Work to complete —
1. Answer these questions from the article on East Africa medical centres of excellence, one answer per line:
(a) How much money has the African Development Bank released for the centres?
(b) Which country will host the East Africa Heart Institute?
(c) In what month and year did the bank approve the financing?
2. List every institute that the article on East Africa medical centres of excellence names.
3. Reproduce the passage of the article on East Africa medical centres of excellence between "Kenya will host" and "world’s top universities.", inclusive.

### Excerpt provided ###

AFRICA

Four East Africa medical centres of excellence underway
The African Development Bank has released US$98 million for the establishment of four East Africa centres of excellence in biomedical sciences, to be established at universities in Kenya, Rwanda, Tanzania and Uganda. A fifth centre will be created later in Burundi.The centres will serve as top regional institutions training medical personnel in non-communicable diseases, in fields including nephrology and urology, cardiovascular diseases, biomedical engineering, e-health and tele-medicine – the delivery of health services via mobile phone applications – and oncology.
Kenya will host the East Africa Kidney Institute, and the East Africa Oncology Institute will be located in Uganda. Tanzania will host the East Africa Heart Institute, while the East Africa Biomedical Engineering Institute will be established in Rwanda, including e-health.
The second phase will see the establishment of a centre of excellence in nutritional sciences in Burundi, thus involving all five countries that comprise the East African Community, the African Development Bank announced last weekend.
The universities of Nairobi, Makerere, Rwanda and Muhimbili University of Health and Allied Sciences in Tanzania, and their ministries of health, will implement the project with best practice and benchmarking lessons from some of the world’s top universities.
While the African Development Bank, or AfDB, approved the financing of the centres in October 2014, it is not until this month that the funds have been released and countries have kicked off the process of advertising for tenders for civil works.

### Material shown ###

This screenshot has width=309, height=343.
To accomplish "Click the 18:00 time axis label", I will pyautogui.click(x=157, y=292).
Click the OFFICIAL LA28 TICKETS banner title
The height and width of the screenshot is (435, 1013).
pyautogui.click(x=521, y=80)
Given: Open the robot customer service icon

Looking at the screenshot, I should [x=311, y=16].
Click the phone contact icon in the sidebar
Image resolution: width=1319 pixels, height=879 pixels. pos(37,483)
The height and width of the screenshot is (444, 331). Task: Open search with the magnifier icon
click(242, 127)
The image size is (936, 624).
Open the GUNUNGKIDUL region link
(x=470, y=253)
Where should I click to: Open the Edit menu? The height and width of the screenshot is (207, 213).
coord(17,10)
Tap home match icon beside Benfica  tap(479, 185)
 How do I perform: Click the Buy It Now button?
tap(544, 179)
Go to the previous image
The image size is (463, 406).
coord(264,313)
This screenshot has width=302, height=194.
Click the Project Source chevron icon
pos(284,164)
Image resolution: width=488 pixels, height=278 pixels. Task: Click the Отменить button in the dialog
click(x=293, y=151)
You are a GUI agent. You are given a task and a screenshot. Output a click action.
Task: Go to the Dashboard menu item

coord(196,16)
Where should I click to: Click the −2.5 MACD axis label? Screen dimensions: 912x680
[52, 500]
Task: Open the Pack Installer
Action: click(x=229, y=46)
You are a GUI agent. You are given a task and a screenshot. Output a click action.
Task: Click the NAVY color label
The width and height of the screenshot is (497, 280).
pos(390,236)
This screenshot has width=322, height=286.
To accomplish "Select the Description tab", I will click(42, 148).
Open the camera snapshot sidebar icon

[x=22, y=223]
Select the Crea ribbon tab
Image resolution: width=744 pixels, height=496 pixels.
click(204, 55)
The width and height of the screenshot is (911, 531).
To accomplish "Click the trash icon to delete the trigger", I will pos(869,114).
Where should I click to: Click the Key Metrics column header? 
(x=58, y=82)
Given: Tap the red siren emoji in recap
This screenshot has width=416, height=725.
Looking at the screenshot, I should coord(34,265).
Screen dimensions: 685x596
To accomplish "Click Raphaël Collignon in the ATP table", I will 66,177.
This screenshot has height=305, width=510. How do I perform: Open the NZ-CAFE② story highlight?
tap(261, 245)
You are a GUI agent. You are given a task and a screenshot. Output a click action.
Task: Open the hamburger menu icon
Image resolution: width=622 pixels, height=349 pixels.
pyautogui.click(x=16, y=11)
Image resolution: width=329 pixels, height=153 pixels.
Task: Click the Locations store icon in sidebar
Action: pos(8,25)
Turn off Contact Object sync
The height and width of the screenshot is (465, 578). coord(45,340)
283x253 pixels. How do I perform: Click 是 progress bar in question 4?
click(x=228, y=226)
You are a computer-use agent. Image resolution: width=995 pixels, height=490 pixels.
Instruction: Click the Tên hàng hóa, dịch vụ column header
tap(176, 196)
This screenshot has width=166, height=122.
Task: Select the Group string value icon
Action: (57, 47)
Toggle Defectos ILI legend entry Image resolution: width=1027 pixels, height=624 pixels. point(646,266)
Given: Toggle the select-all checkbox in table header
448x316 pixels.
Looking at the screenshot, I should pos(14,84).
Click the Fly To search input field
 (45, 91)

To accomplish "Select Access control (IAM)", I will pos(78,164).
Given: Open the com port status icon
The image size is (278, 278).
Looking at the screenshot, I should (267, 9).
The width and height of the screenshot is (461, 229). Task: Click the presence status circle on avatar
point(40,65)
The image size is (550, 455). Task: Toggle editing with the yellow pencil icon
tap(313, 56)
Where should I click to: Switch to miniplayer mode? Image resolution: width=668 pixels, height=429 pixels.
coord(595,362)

###

Responses to the exercise —
1.
(a) US$98 million
(b) Tanzania
(c) October 2014

2.
East Africa Kidney Institute
East Africa Oncology Institute
East Africa Heart Institute
East Africa Biomedical Engineering Institute

3.
Kenya will host the East Africa Kidney Institute, and the East Africa Oncology Institute will be located in Uganda. Tanzania will host the East Africa Heart Institute, while the East Africa Biomedical Engineering Institute will be established in Rwanda, including e-health.
The second phase will see the establishment of a centre of excellence in nutritional sciences in Burundi, thus involving all five countries that comprise the East African Community, the African Development Bank announced last weekend.
The universities of Nairobi, Makerere, Rwanda and Muhimbili University of Health and Allied Sciences in Tanzania, and their ministries of health, will implement the project with best practice and benchmarking lessons from some of the world’s top universities.